TASK ITEM: Within the records, find every line that includes the word "pixels" and copy it.

====== PROVIDED ENTRIES

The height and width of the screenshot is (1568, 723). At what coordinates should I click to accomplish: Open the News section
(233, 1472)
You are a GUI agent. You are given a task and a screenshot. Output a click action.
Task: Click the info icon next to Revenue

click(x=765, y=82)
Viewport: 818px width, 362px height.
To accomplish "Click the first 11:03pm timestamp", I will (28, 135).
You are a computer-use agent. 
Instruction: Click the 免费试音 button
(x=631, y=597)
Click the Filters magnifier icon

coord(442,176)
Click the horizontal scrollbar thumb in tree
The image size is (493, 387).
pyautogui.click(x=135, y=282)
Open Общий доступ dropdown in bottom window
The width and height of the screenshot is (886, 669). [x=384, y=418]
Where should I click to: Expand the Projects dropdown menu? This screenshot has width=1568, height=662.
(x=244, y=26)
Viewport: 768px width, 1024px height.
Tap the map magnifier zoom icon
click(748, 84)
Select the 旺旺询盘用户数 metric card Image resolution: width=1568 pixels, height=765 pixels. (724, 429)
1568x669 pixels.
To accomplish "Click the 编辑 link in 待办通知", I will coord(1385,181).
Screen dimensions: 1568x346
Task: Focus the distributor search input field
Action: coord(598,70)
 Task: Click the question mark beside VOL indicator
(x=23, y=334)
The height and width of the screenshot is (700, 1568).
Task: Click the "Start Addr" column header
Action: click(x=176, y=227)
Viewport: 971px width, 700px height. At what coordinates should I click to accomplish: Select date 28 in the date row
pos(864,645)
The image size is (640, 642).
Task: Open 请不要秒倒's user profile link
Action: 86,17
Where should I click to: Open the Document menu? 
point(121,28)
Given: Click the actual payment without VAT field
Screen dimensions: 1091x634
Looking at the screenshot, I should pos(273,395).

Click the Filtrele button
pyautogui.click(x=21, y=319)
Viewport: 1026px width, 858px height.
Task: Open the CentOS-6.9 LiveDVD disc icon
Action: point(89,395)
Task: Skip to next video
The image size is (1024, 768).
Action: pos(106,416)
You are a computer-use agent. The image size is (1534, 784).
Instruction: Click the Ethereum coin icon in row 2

============

RESULT OF THIS TASK:
Select the 旺旺询盘用户数 metric card Image resolution: width=1568 pixels, height=765 pixels. (724, 429)
1568x669 pixels.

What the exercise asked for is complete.